O retorno do receituário neoliberal como orientador da política econômica do governo se fez com a ascensão ilegítima de Temer à Presidência da República. Contando com uma base parlamentar igualmente ilegítima, desde 2016 avança no país uma agenda reacionária e entreguista.
Reacionária porque retirou da Constituição conquistas sociais que asseguravam recursos fundamentais para a educação, a saúde e a assistência social. Reacionária porque alterou de forma açodada a regulação das relações empregados/empregadores.
Contando com uma base parlamentar igualmente ilegítima, desde 2016 avança no país uma agenda reacionário e entreguista
Entreguista porque se apressou a passar para empresas estrangeiras acesso privilegiado tanto à exploração do pré-sal quanto à tecnologia eminentemente nacional que possibilita essa exploração. Entreguista porque trata agora de privatizar – sob os mais distintos jargões - a Eletrobras.
Privatizar a Eletrobras com argumentos que circulam pela mídia de mercado e que retomam velhos bordões, agora disfarçadas de fake news. Entre eles, que a privatização - sob o codinome de capitalização - se faz necessário para cobrir déficits provocados pela MP 579. Como aponta o deputado Alessandro Molon (PSB/RJ), se essa for a causa, que se modifique a medida provisória ao invés de abrir mão de patrimônio da sociedade brasileira construída há 56 anos.
Argumentos semelhantes foram utilizados no final do século passado para justificar a privatização de empresas estatais. Empresas estatais – como as que compunham o Sistema Telebrás – privatizadas e desnacionalizadas. Privatização que provocou perdas de competências tecnológicas. Desnacionalização que implicou no compromisso de enviar para sempre ao exterior lucros e dividendos. Remessa de lucros e dividendos que precisarão de superávits comerciais ainda com forte dependência da exportação de recursos não renováveis.

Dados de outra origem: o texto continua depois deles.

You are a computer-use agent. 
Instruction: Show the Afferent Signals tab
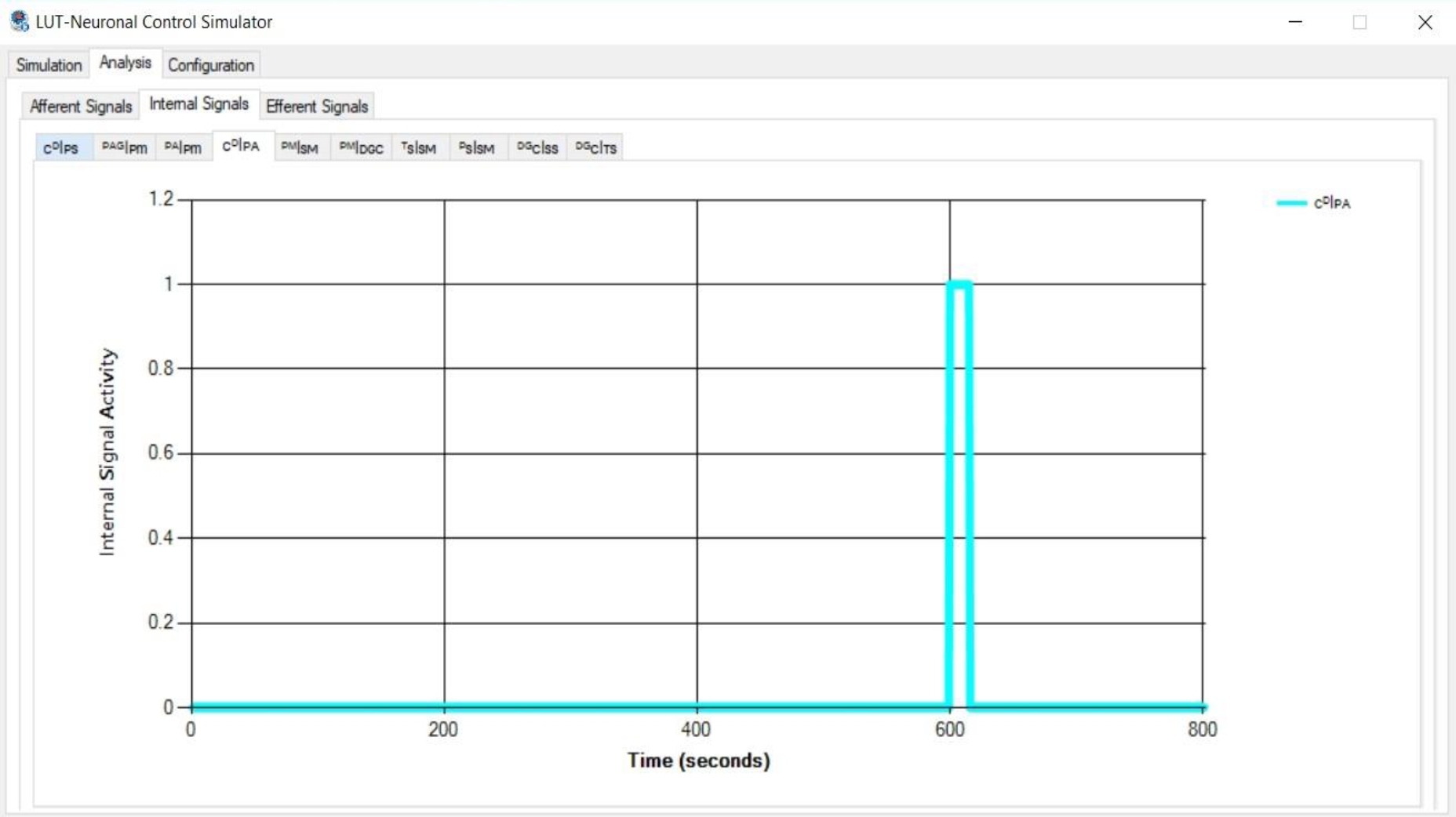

Os resultados financeiros das privatizações ocorridas entre 1993 e 2002 serviram basicamente para cobrir déficits públicos provocados pelo pagamento de serviços da dívida. Perda de patrimônio social para assegurar tão somente o pagamento de juros e encargos; lamentável caso de entrega, ao mesmo tempo, de anéis e de dedos.
Com o retorno do afã privatista – Petrobras e Eletrobras, declaradas; Embrapa e Fiocruz, desejadas – necessário se faz a discussão para além das perdas financeiras de médio e longo prazo. Perdas para responderem a necessidades de caixa de curto prazo. Além da perda de oportunidade de se pensar e construir estrategicamente um Brasil soberano e justo.